Emergency department physicians should check certain patients for optic nerve head edema (ONHE) by fundus photography, researchers say.
“The FOTO-ED study showed that non-mydriatic retinal photography in the emergency department is feasible and may improve patient care and outcomes when systematically performed in patients with a chief complaint of headache, neurologic deficit, visual loss, or elevated blood pressure (BP). Finding ONHE is particularly important in this patient population,” the authors reported May 10 at the annual meeting of the Association for Research in Vision and Ophthalmology (ARVO), in Baltimore, Maryland.
“Optic nerve head edema is very serious and may represent life-threatening pathology. Fundus photography is feasible and detects clinically important pathology much better than standard ophthalmoscopy procedures. We think it is time for all EDs to begin to use fundus photography to evaluate patients,” co-author Dr. David W. Wright of Emory University School of Medicine in Atlanta, Georgia, told Reuters Health in an email.
“One in 40 patients (2.5%) presenting to the emergency department with a chief complaint of headache, neurologic deficit, visual loss, or elevated BP had ONHE. Our results are consistent with the hypothesis that the identification of ONHE altered the patient disposition and contributed to the final diagnosis, confirming the importance of funduscopic examination in the ED,” the authors wrote.
In the cross-sectional analysis of patients presenting to an urban academic emergency department in the United States, Dr. Wright and colleagues assessed the characteristics of the patients diagnosed with ONHE.
Of the 1,429 patients in the study, 36 (2.5%) had ONHE. Twenty-six of these patients presented with bilateral ONHE. The remaining 10 patients presented with unilateral ONHE.
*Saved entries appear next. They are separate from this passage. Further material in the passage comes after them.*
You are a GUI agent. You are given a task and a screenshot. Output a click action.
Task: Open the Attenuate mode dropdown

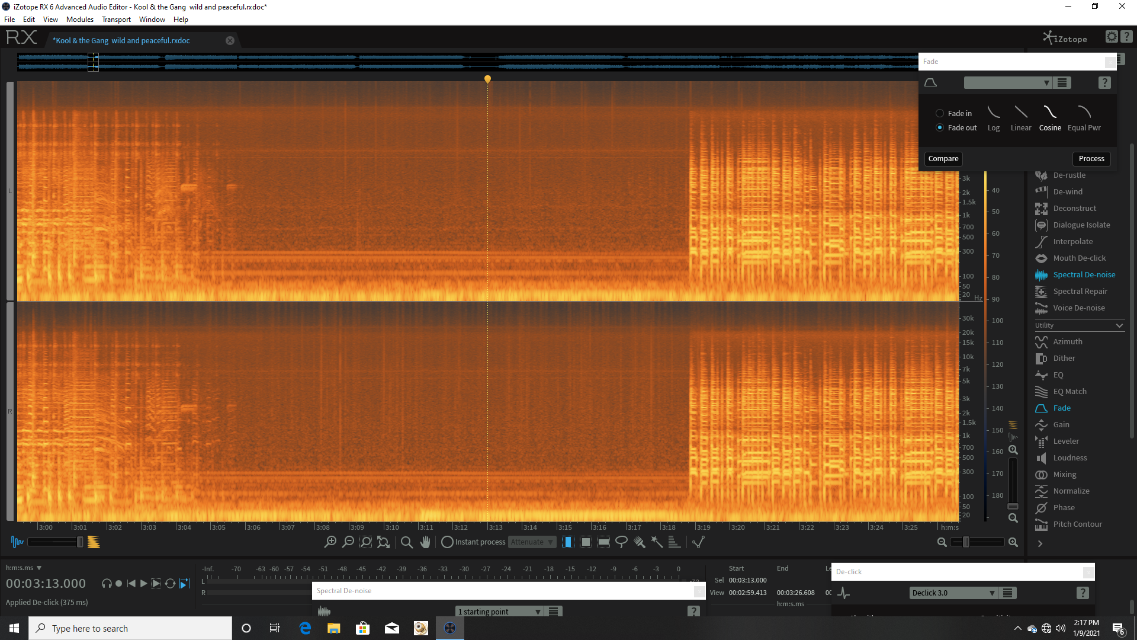(x=531, y=542)
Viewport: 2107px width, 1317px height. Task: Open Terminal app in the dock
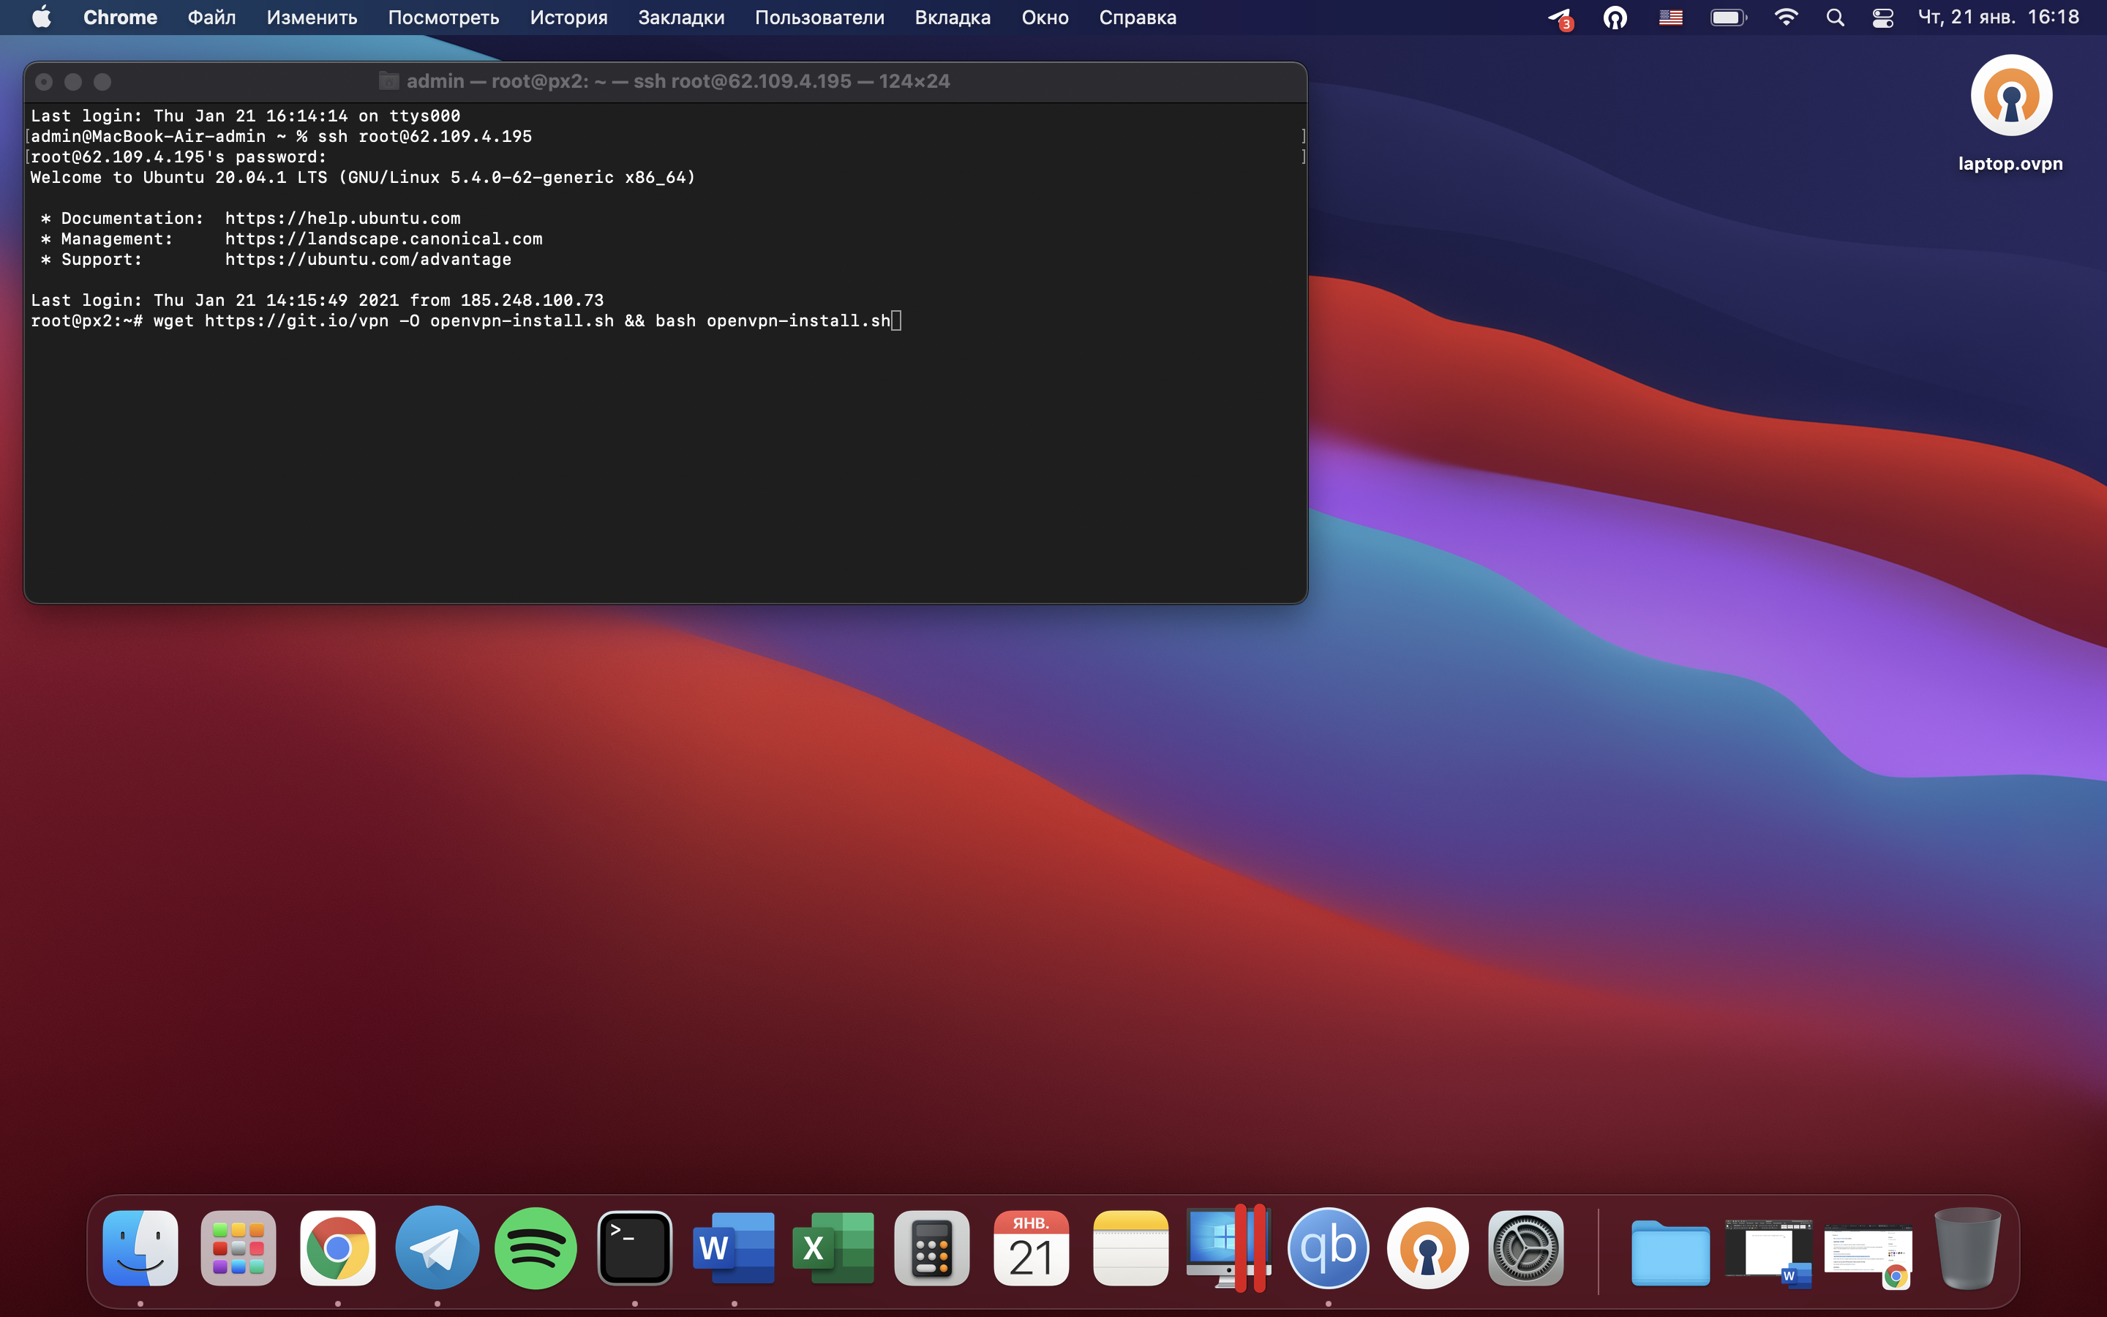click(x=635, y=1248)
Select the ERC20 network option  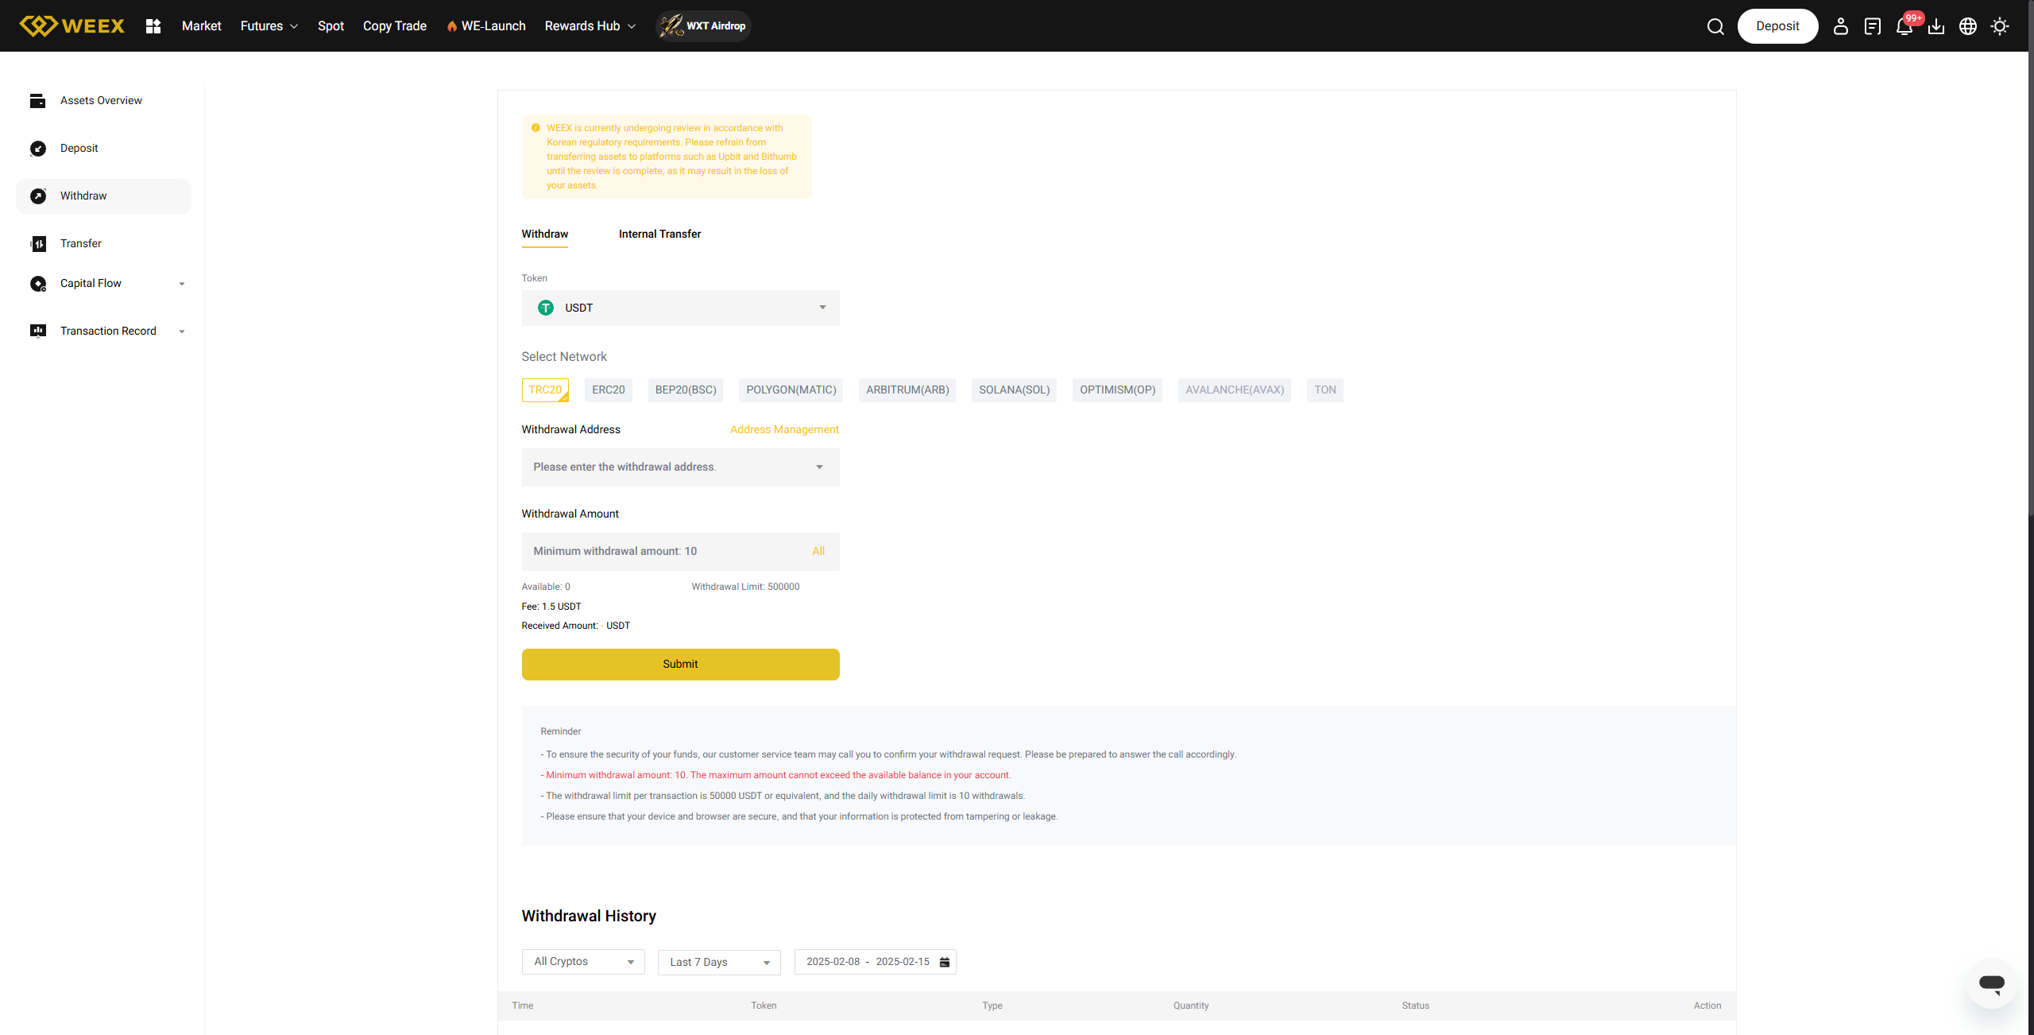608,390
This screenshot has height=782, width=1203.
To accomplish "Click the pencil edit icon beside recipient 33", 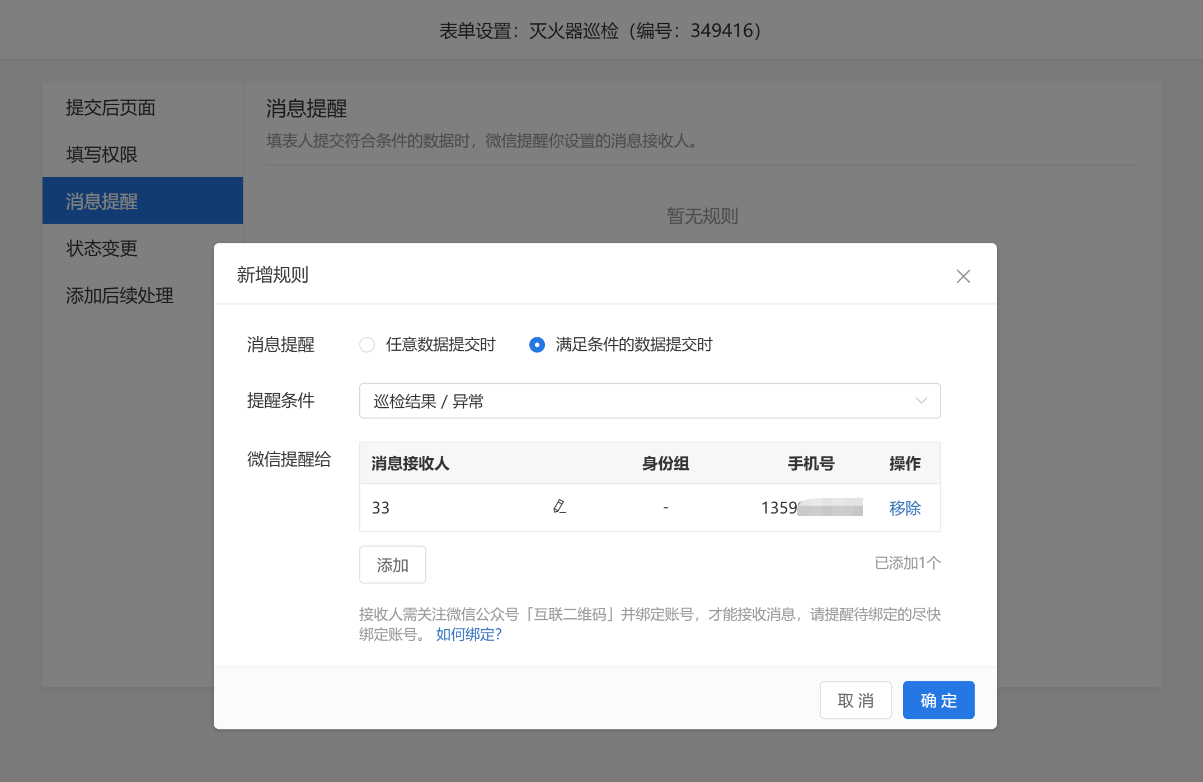I will coord(560,507).
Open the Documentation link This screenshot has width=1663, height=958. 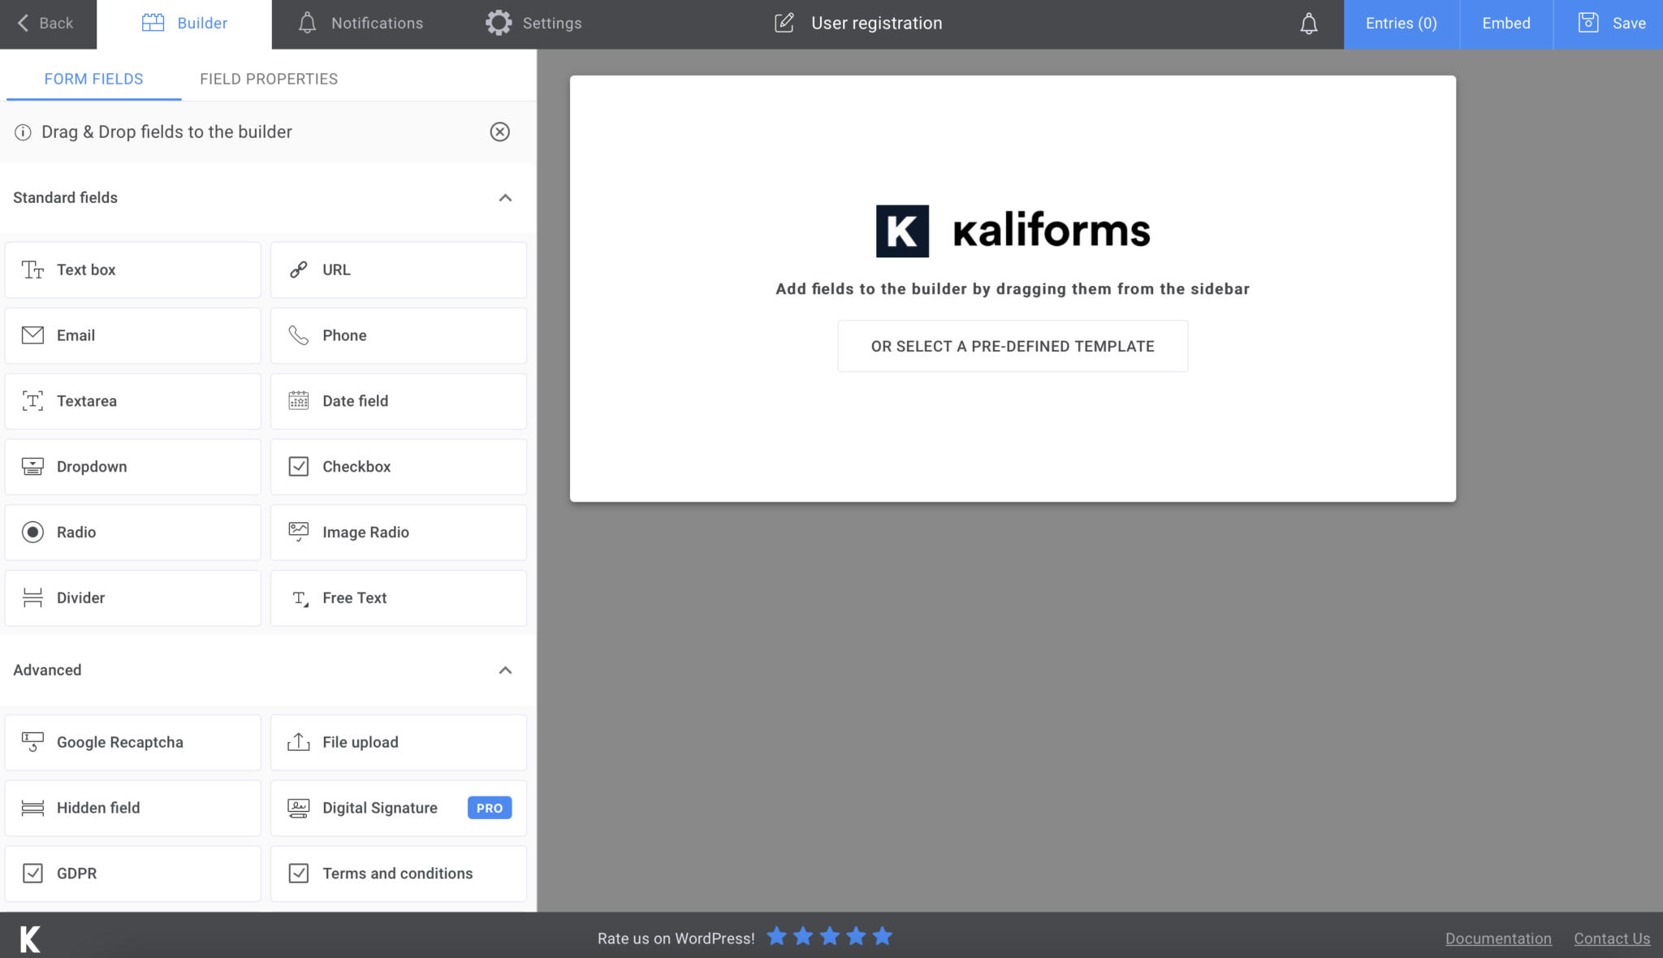click(x=1498, y=938)
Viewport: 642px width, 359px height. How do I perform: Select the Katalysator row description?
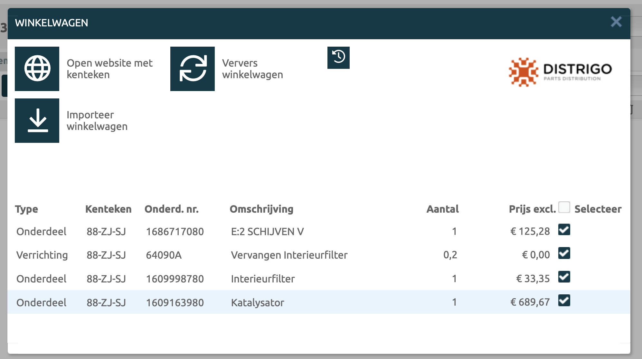(258, 302)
The chief complaints among the patients with ONHE, irrespective of type, included: headache (n=18), acute visual deficit (n=2), acute neurological deficit (n=4), elevated blood pressure (n=2), and both headache and acute visual deficit (n=2).
Final diagnoses included idiopathic intracranial hypertension (n=18), optic neuritis (n=3), and cerebrospinal fluid shunt malfunction/infection (n=3). Two patients each suffered from a brain tumor, non-arteritic ischemic optic neuropathy, cerebral venous sinus thrombosis, or malignant hypertension. One patient each suffered from meningitis, cerebral infarction and neurosarcoidosis, or retinopathy.
Out of the 36 patients, 15 were seen in the emergency department and their referring physician had already diagnosed ONHE. In 21 patients, fundus photographs were the first indication of ONHE in the emergency department. However, the emergency department health care providers identified the presence of ONHE in just five patients. Perhaps most significant, however, was that knowledge of the presence of ONHE changed the final diagnosis in 10 of these patients.